• **To be done**
Render the entries as a numbered list, from the first line through the line containing "tap(797, 379)", both included. Leave out blank lines and the pictures.

* begin *

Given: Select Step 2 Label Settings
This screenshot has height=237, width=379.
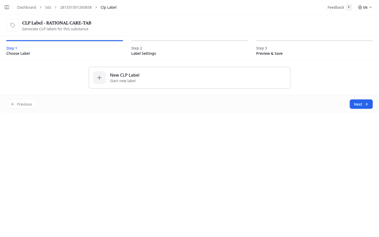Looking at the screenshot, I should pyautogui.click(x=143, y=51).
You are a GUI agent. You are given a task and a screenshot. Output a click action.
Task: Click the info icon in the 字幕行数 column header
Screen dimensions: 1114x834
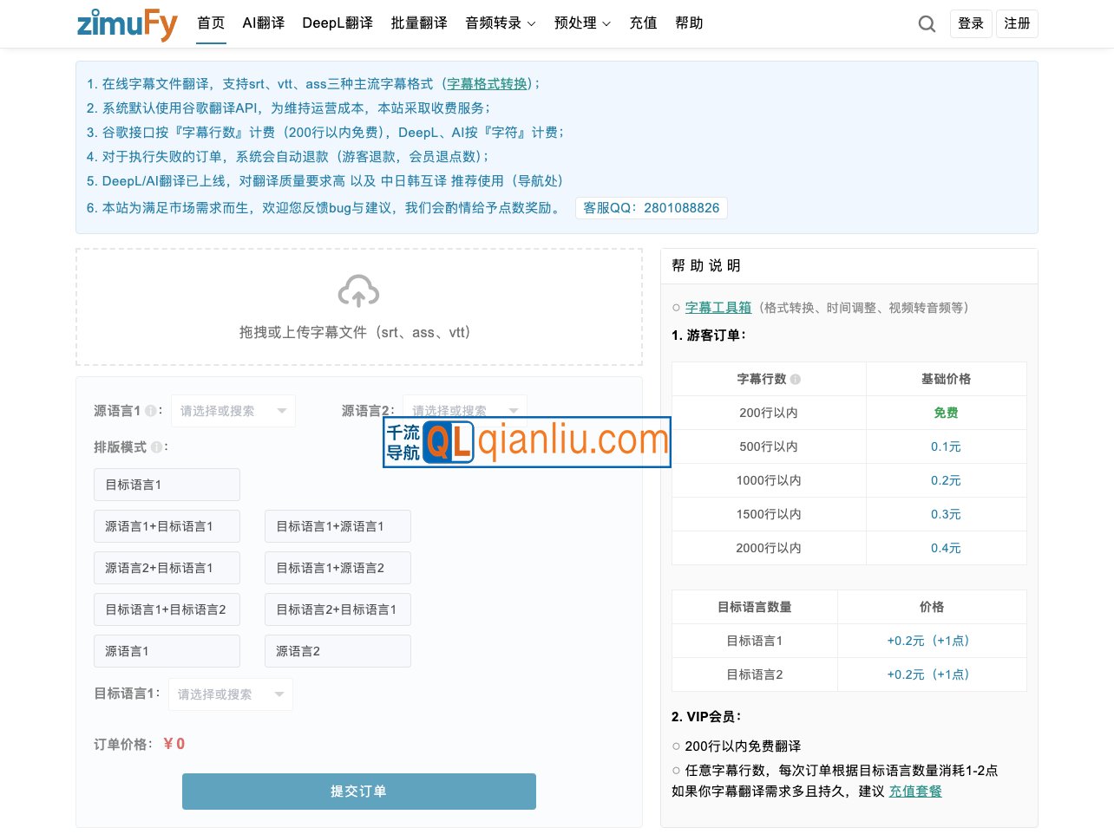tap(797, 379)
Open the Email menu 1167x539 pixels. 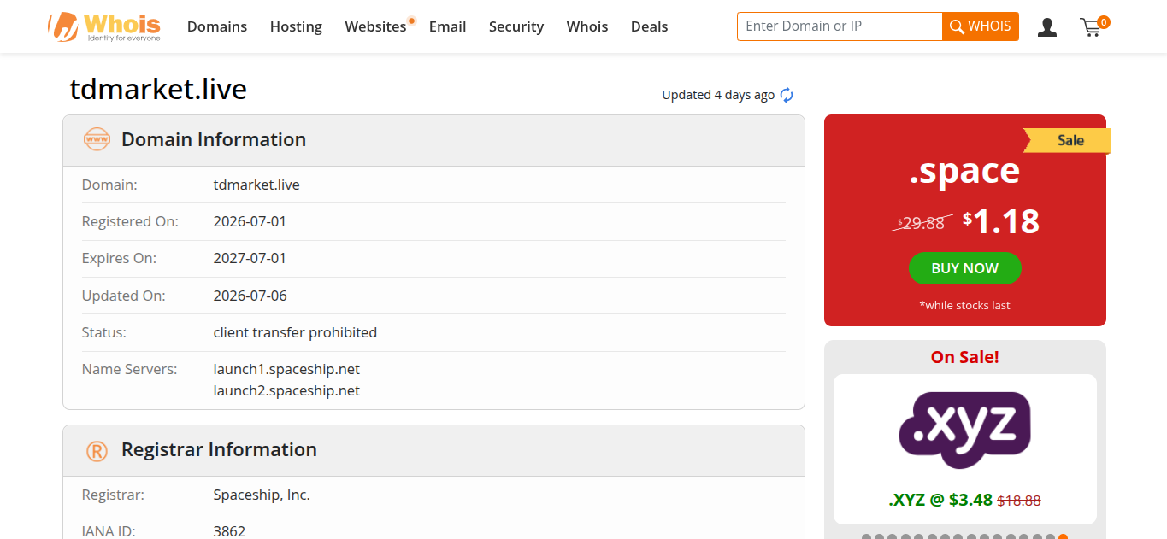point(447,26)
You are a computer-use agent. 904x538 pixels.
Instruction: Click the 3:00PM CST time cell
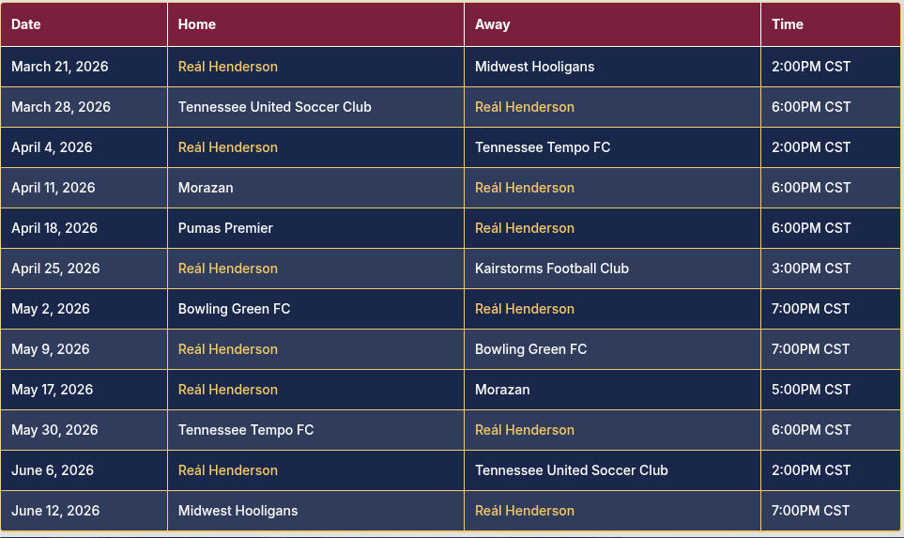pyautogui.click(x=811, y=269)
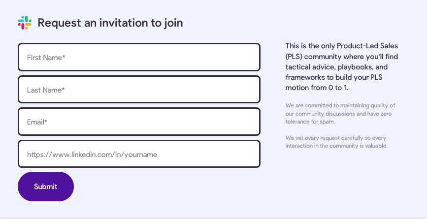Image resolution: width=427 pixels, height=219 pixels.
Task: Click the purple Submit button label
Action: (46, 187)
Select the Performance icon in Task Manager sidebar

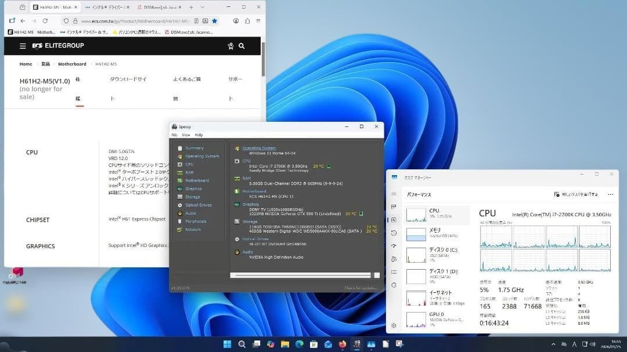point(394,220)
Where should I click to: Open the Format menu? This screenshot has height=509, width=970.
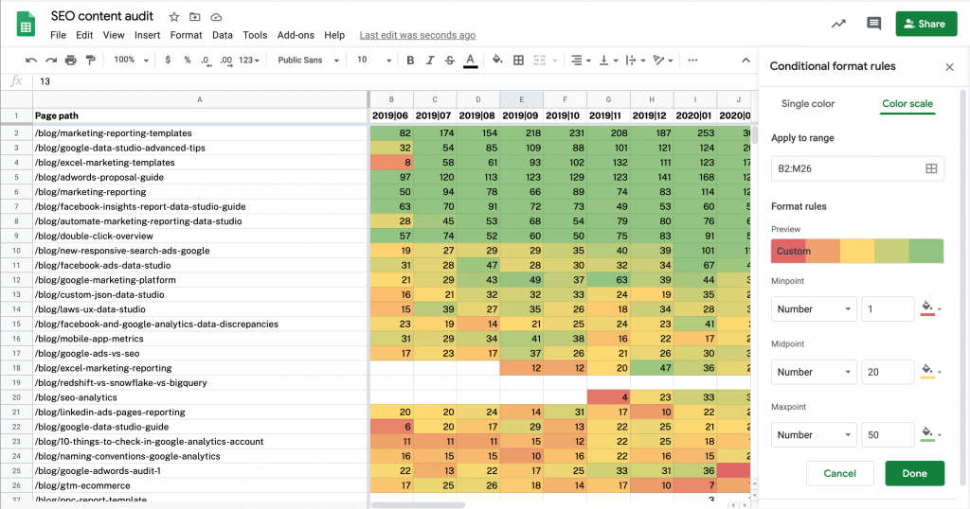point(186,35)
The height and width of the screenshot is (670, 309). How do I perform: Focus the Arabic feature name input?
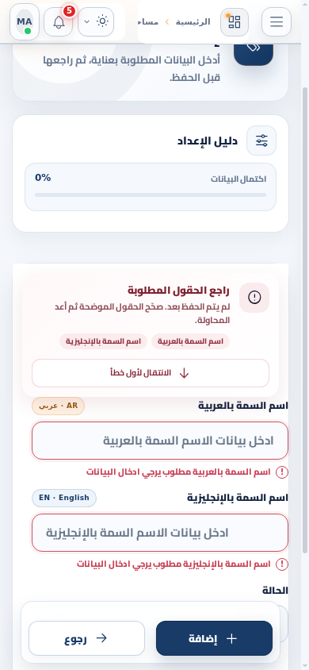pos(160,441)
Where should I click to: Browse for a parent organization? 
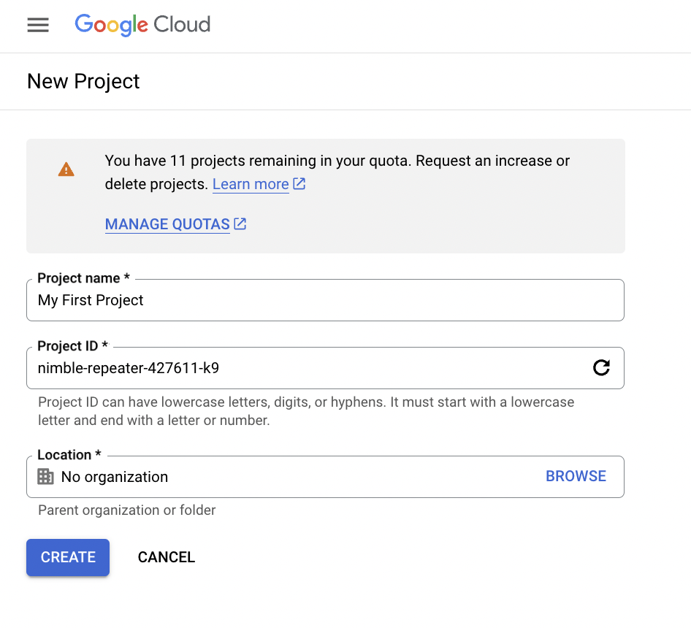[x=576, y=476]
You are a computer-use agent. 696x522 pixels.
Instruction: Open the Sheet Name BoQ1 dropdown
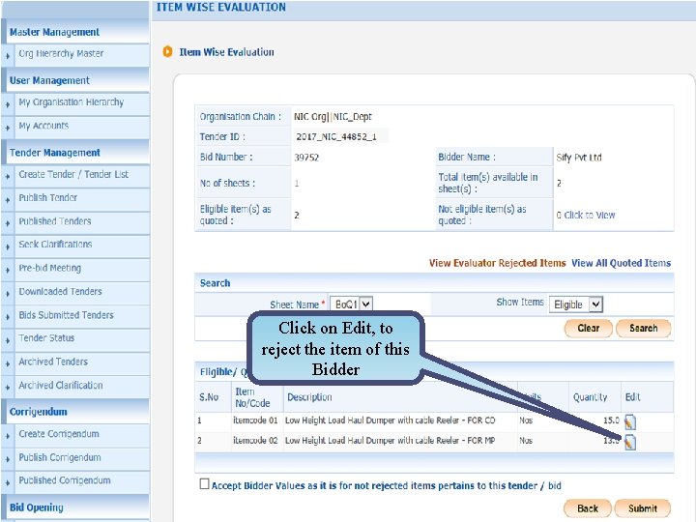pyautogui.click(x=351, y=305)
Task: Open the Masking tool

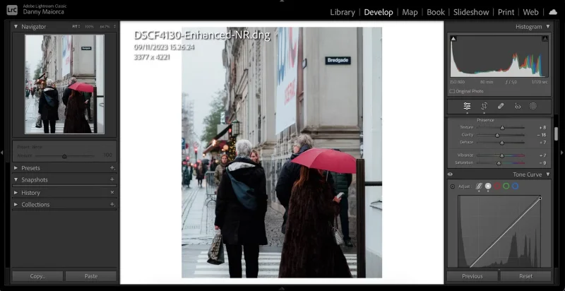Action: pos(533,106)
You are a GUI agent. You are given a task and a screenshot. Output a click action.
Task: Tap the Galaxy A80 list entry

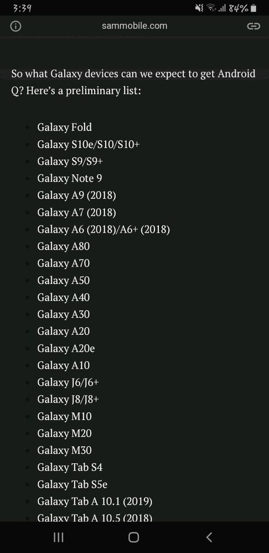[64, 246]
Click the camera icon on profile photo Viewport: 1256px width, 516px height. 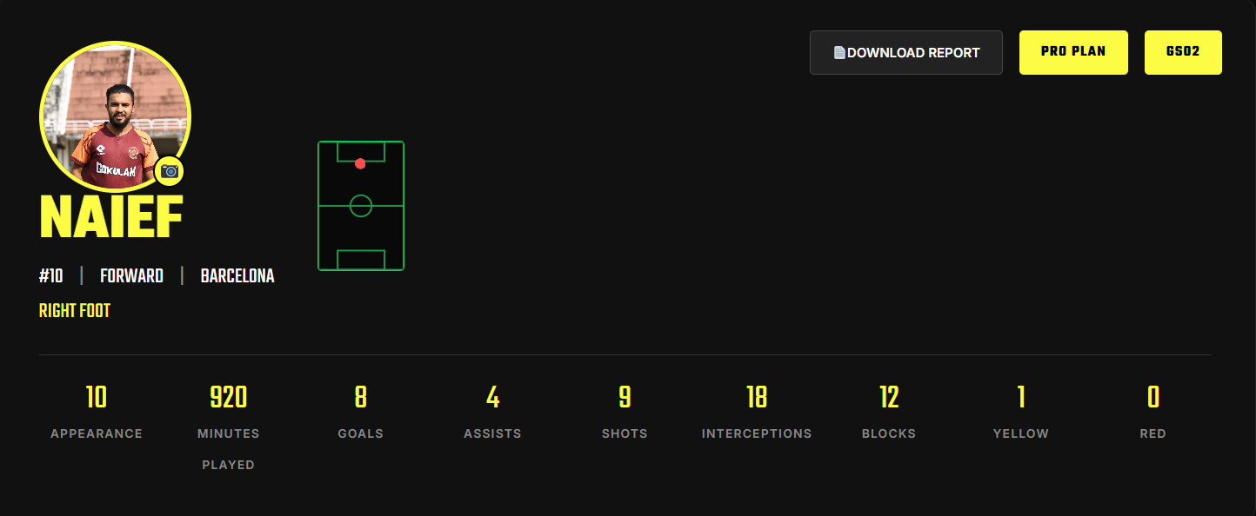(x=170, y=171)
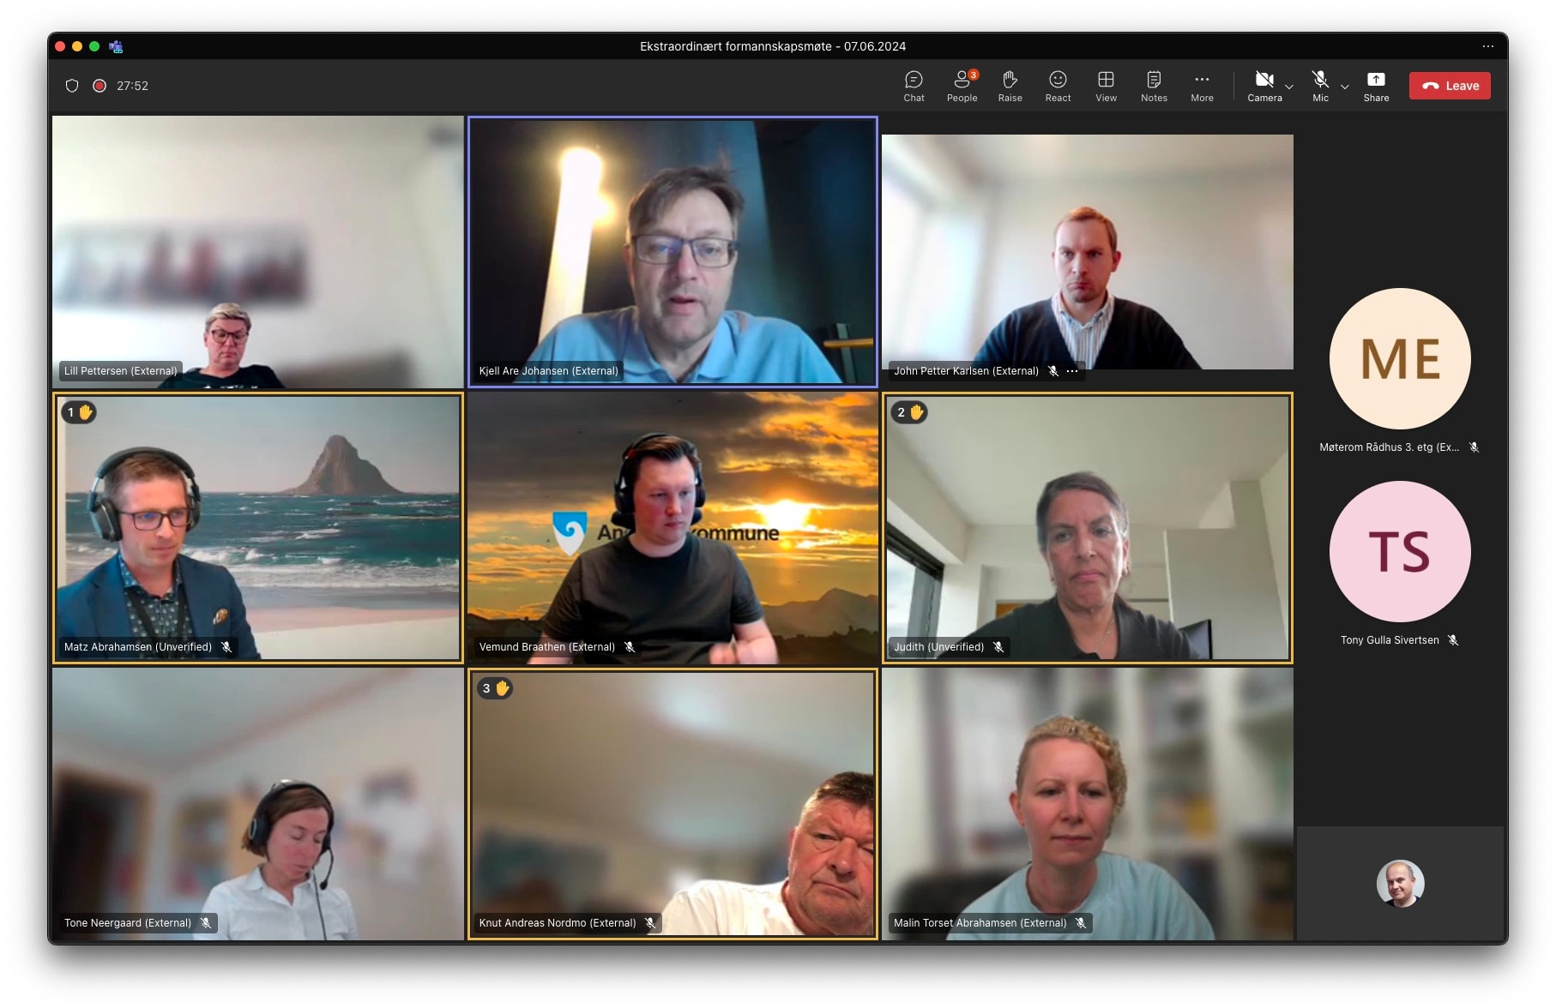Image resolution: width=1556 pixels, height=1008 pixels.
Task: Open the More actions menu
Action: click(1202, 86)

* end *

• **Answer to this task**
1. Given: Select Step 2 Label Settings
2. This screenshot has height=237, width=379.
3. Looking at the screenshot, I should pyautogui.click(x=143, y=51).
4. You are a GUI agent. You are given a task and a screenshot. Output a click action.
5. Task: Click the info icon in the 字幕行数 column header
6. Screen dimensions: 1114x834
7. tap(797, 379)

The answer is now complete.